### The records
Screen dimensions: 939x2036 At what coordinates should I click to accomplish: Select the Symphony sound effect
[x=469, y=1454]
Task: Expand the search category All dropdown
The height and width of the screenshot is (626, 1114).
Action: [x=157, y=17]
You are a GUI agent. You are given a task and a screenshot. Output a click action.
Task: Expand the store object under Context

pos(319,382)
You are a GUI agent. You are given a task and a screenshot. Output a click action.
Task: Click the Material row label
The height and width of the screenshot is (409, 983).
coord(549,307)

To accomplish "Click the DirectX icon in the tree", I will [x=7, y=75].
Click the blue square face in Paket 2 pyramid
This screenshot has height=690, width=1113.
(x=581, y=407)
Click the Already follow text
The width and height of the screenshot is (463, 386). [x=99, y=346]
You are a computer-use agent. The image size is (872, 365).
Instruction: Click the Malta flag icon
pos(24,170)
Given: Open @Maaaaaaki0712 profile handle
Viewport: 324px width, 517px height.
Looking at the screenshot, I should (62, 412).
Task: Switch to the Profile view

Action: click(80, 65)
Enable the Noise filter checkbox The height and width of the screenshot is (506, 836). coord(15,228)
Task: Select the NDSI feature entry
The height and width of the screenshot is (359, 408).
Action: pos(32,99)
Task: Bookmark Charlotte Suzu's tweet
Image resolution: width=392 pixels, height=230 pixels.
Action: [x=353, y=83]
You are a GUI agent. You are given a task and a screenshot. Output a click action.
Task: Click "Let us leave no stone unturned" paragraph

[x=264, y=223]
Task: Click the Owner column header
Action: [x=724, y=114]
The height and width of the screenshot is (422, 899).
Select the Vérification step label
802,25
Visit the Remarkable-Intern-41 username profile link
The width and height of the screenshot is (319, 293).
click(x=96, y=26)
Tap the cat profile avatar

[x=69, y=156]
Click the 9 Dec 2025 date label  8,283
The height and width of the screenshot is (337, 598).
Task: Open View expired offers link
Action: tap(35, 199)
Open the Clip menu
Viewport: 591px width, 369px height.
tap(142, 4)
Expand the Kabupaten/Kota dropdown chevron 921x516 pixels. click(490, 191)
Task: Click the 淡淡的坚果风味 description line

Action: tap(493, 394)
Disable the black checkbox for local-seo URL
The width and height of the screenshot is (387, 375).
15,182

### Aim of the exercise
Each line from the one containing "Expand the Kabupaten/Kota" to the last line above must be returned exactly, and no line outside that range.

### Written answer
Expand the Kabupaten/Kota dropdown chevron 921x516 pixels. click(490, 191)
Task: Click the 淡淡的坚果风味 description line

Action: tap(493, 394)
Disable the black checkbox for local-seo URL
The width and height of the screenshot is (387, 375).
15,182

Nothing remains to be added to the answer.